Financial Institutions under financial and insurance sector contracted by -4.54 percent in the second quarter (Q2) 2021 from 0.15 percent in the first quarter (Q1) 2020 and 28.41 percent in Q2 2020, according to the Q2, 2021 Gross Domestic Product (GDP) report by the National Bureau of Statistics (NBS).
This is in spite of the resilience of the banking sector, which has been described as safe and sound following its strong financial indicators.

According to the NBS report finance and insurance sector consists of the two subsectors, Financial Institutions and Insurance, which accounted for 87.92 percent and 12.08 percent of the sector respectively in real terms in Q2 2021.
Growth in this sector in real terms totaled –2.48 percent, lower by –20.97 percentage points from the rate recorded in the second quarter of 2020 and -2.02 basis points from the rate recorded in the preceding quarter.

For the first half of 2021, growth in financial and insurance services stood at -1.47 percent year on year, compared to 19.63 percent year on year for 2020.
Quarter on quarter growth in real terms stood at -2.18 percent. The contribution of Finance and Insurance to real GDP totaled 3.72 percent, lower than the 4.00 percent recorded in the second quarter of 2020 by –0.29 percentage points, and the 3.77 percent recorded in Q1 2021 by -0.05 percentage points.

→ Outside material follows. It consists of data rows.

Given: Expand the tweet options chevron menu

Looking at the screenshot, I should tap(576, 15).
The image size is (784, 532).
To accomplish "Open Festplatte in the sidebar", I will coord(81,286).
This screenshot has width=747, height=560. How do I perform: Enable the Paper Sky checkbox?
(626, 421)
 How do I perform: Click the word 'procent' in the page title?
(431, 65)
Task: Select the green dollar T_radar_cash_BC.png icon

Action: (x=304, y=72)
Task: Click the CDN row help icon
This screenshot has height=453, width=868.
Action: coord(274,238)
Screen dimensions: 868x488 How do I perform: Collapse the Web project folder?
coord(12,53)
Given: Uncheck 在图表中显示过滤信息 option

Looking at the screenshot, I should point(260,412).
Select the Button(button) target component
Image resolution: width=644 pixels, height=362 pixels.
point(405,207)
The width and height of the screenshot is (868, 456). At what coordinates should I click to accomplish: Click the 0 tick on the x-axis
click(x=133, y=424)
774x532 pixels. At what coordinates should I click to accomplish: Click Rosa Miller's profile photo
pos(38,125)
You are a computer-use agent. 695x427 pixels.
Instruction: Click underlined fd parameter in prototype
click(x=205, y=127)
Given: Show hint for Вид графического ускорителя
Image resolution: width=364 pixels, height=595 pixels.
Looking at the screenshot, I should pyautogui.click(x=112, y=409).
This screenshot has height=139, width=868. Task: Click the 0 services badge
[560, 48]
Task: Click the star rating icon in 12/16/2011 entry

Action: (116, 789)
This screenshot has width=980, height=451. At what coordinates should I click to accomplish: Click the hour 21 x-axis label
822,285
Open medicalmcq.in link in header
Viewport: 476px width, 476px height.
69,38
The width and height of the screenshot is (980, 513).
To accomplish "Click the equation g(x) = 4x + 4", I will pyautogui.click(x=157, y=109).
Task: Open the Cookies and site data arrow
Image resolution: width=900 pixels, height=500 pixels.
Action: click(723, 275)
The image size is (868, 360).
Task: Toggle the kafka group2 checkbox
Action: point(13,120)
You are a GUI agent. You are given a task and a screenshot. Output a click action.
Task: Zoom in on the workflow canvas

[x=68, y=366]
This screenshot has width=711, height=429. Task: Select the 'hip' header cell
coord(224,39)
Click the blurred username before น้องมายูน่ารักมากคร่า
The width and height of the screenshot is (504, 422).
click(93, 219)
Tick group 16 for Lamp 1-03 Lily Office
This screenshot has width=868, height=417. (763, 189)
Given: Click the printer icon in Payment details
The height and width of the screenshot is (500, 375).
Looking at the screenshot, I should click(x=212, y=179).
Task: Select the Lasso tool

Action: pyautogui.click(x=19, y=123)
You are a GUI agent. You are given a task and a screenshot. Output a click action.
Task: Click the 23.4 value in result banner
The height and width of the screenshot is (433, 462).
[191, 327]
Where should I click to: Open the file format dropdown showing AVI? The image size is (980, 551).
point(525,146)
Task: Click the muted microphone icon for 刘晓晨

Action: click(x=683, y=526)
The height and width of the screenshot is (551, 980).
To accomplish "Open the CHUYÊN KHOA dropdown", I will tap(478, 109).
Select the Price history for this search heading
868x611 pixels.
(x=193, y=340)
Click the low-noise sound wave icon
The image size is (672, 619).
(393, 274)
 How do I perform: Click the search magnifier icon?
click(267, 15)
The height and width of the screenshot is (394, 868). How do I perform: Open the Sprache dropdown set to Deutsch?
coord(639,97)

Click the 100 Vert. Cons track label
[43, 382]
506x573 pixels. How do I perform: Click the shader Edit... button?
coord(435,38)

However, the Monetary Policy Committee (MPC) at its last meeting in July 27, 2021 applauded the continued resilience of the banking system in the face of severe shocks to both the domestic and global economies.
Covid-19 was one of the major headwinds that has disrupted the global economy and many other companies but the banking sector has shown resilience due to increased buffers thanks to the Monetary authority.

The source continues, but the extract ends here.